As part of her evidence, she submitted a petition containing nearly 30,000 signatures from members of the British public in support of her claim. Explicit video footage and photographs of her with her girlfriend were also submitted.

Barrister Andrew Bird, representing Home Secretary Theresa May, dismissed this evidence, asserting that as she had previously had a heterosexual relationship and had children, Apata could not be a lesbian. He put it this way at the court hearing: “You can’t be heterosexual one day and a lesbian the next day, just as you can’t change your race.”

Of course, this thinking  no longer represents a consensus view of sexuality; the idea that homosexual and heterosexual are definitive, mutually exclusive categories has been somewhat superseded by more nuanced views that recognize sexuality as complex and fluid.

But Apata’s case hasn’t just revealed a barrister’s poor understanding of how sexuality works—it has shone an unedifying light on a system that still can’t figure out how to handle gay, lesbian, and bisexual asylum seekers.

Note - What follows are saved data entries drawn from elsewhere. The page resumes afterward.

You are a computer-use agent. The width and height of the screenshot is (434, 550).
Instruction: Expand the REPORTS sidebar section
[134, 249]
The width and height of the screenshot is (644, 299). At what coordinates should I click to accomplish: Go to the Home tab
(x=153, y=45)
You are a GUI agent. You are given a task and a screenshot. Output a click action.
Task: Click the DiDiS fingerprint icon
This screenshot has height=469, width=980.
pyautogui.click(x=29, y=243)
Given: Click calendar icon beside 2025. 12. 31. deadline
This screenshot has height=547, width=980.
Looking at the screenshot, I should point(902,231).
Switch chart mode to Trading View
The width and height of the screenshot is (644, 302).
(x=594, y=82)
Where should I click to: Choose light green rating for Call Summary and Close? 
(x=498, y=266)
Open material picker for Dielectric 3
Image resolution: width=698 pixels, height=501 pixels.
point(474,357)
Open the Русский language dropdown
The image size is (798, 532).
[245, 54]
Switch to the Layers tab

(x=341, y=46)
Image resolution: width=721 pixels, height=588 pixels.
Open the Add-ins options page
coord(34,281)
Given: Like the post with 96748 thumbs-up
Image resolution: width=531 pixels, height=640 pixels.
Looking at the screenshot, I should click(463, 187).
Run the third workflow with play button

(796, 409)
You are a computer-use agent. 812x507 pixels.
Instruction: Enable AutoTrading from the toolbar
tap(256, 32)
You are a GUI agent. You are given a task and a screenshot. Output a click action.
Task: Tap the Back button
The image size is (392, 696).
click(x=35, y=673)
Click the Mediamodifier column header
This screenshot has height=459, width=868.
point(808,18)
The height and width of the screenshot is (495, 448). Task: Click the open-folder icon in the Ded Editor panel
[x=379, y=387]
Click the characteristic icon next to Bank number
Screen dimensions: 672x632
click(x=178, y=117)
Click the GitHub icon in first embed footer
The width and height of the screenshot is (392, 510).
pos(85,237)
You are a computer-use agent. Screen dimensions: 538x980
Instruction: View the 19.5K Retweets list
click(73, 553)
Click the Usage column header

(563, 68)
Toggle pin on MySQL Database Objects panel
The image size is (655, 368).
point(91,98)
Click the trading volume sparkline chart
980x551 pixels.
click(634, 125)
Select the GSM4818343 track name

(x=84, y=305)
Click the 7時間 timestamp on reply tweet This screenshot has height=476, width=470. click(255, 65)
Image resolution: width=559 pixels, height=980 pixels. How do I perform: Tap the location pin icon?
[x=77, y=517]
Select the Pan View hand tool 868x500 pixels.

It’s not as though the United Kingdom has failed to stand up for gay rights abroad. Same-sex sexual relationships are illegal in 76 countries, but much of the rest of the world is finally taking a stand against such laws, and the United Kingdom has been an enthusiastic participant. Among other things, Prime Minister David Cameron has called for aid to some countries (Uganda, for instance) to be withheld because of their treatment of LGBT people.

But despite having become something of a leader in LGBT rights on the world stage, the United Kingdom has long performed disappointingly when it comes to actually helping LGBT people who are persecuted elsewhere and seek international protection.

In the United Kingdom, seeking asylum on the basis of your sexuality is a complex legal process. Because sexuality is not explicitly recognized within the 1951 Refugee Convention (under article 1a) as part of the definition of a refugee, many cases come down to complex and lengthy legal battles, like Apata’s case, which has taken 10 years.

It increasingly falls to individuals to prove their sexuality and convince the Home Office and immigration judges that they are indeed gay, and the hoops they jump through are often humiliating and bizarre.

Within the asylum process, sexuality is still largely defined by a conformity to stereotypes and expectations about what gay sex involves. In my research with lesbian asylum seekers, women who had sought asylum told me about being asked not just whether they had read Oscar Wilde and what TV shows they liked, but whether they used sex toys and “how they had sex.”

In 2014, a document was leaked to the press that outlined a series of questions asked by the Home Office of a bisexual asylum seeker in a detention center. These included: “What is it that attracts you to a man’s backside?” “What is it about the way men walk that turns you on?” And “Do you put your penis into [your boyfriend’s] backside?”

Worse still, the system’s increasing focus on proof of homosexual activity has seen growing numbers of LGBT asylum seekers submitting recordings of themselves having sex for legal scrutiny to try and validate their claims, as Apata did.

After loud criticism of these inappropriate standards of proof, in 2014 Home Secretary Theresa May commissioned the Chief Inspectorate of Immigration and Borders to investigate how sexuality asylum cases are being handled.

The review concluded that while progress had been made, the Home Office’s guidance was still being implemented inconsistently and that Home Office employees needed further training on how to assess sexuality claims fairly and sensitively.

That there have been sincere promises to improve the situation make it all the more shocking that the Home Office continued to dismiss Apata’s claim on the basis that its staff simply do not believe she is a lesbian, despite the explicit materials she submitted as evidence. This raises a question: What do you need to do in order for the Home Office to believe that you are lesbian, gay, or bisexual?

Apata’s case is an ugly reminder that the United Kingdom’s asylum process has never caught up with the way sexuality is now understood. Until it does, people in desperate situations will continue to be treated appallingly.